In “Extractes d’un Diari”, Balago recover the support of some beats, inject more melodic weight into the songs, play more emphatically with synthesisers, and end up transmitting more life, body, and muscle to their discourse. And all of this without leaving that circle of ambient-soundtrack where they are so at home, ever since the best passages of “El Segon Pis”, a second album whose wake is taken up again here, insisting on the idea of establishing a linear plot from flashes and sparks lasting one to two minutes, totally contrary to the long tracks on “D’Aquii”. It doesn’t seek to be one, nor is it in reality, but in a sense the album works as a summary and compendium of the sound personality of David Crespo over the course of a decade. The meticulous mastery of drone and the ambient of “D’Aquii”, the capacity for emotive condensation of “El Segon Pis”, the intelligent use of melodies of “erm”, and the cinematographic, evocative, visual ambition—seemingly satisfied, by the way—of his soundtracks for films and plays. There are also some new things added to the mix: cosmic flirtations in some fragments, without stridency, but with a great deal of intention and a good nose for sound; the surprising rhythmic charge of some songs; or occasional dabbling in psychedelics give his formula colour and new possibilities, inviting one to think very well of the group’s future.

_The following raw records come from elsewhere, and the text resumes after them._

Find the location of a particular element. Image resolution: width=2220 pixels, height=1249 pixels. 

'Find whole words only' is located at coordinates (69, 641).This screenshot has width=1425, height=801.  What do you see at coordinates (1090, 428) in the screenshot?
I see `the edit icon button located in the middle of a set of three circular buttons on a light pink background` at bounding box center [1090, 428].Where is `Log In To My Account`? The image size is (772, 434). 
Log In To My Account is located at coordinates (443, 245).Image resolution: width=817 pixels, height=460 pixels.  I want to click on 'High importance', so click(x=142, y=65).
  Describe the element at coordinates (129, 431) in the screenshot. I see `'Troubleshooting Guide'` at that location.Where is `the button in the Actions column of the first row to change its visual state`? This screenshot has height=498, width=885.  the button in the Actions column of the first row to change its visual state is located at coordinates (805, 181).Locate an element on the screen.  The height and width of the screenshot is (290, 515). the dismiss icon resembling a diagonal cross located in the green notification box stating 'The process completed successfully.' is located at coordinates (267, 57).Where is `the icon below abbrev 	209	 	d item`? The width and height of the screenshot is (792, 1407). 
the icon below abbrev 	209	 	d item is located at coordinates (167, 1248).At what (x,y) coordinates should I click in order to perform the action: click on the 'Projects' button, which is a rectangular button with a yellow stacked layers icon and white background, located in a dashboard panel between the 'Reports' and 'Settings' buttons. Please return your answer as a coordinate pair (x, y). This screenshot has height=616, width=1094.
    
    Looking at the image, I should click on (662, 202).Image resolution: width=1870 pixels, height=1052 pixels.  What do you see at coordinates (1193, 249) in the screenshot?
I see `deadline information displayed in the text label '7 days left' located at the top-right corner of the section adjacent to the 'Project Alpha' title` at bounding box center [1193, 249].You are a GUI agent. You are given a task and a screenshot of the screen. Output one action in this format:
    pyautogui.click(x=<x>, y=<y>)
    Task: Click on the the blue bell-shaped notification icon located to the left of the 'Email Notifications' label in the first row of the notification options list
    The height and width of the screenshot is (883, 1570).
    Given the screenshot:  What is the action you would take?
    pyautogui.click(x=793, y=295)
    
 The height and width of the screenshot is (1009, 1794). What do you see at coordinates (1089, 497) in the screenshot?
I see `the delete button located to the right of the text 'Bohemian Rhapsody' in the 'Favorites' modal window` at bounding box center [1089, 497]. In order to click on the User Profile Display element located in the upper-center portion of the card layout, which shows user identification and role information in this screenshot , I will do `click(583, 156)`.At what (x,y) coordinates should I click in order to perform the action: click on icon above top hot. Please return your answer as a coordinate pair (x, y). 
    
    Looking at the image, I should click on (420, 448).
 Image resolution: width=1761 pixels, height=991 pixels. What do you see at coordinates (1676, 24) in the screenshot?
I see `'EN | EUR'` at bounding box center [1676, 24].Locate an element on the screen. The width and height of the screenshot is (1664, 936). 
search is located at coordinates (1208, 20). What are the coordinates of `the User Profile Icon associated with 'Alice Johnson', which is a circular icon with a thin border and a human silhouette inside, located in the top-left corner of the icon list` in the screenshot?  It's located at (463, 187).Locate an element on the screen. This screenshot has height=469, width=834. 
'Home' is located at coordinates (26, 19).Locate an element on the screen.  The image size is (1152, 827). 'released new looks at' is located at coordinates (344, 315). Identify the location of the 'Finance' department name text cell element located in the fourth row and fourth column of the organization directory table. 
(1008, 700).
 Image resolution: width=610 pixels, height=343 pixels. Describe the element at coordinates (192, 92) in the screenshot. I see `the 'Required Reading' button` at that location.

If someone had asked me a few months ago how I thought that Balago would sound in 2010, I couldn’t have come up with a better explanation than this album. And this is something that has happened, personally, with each one of the four albums that make up the band’s career. “Extractes d’un Diari” is ambient that is exciting, alive, moving, and relatively easy, accessible, just what we were asking for or what we needed at this exact moment. The (near) achievement of a sound ideal that continues to stand entirely alone within the context of Spanish music, and which in a fair world would have to have a British, American, or German passport in order to receive the international recognition and applause that it really deserves. A blessed anomaly.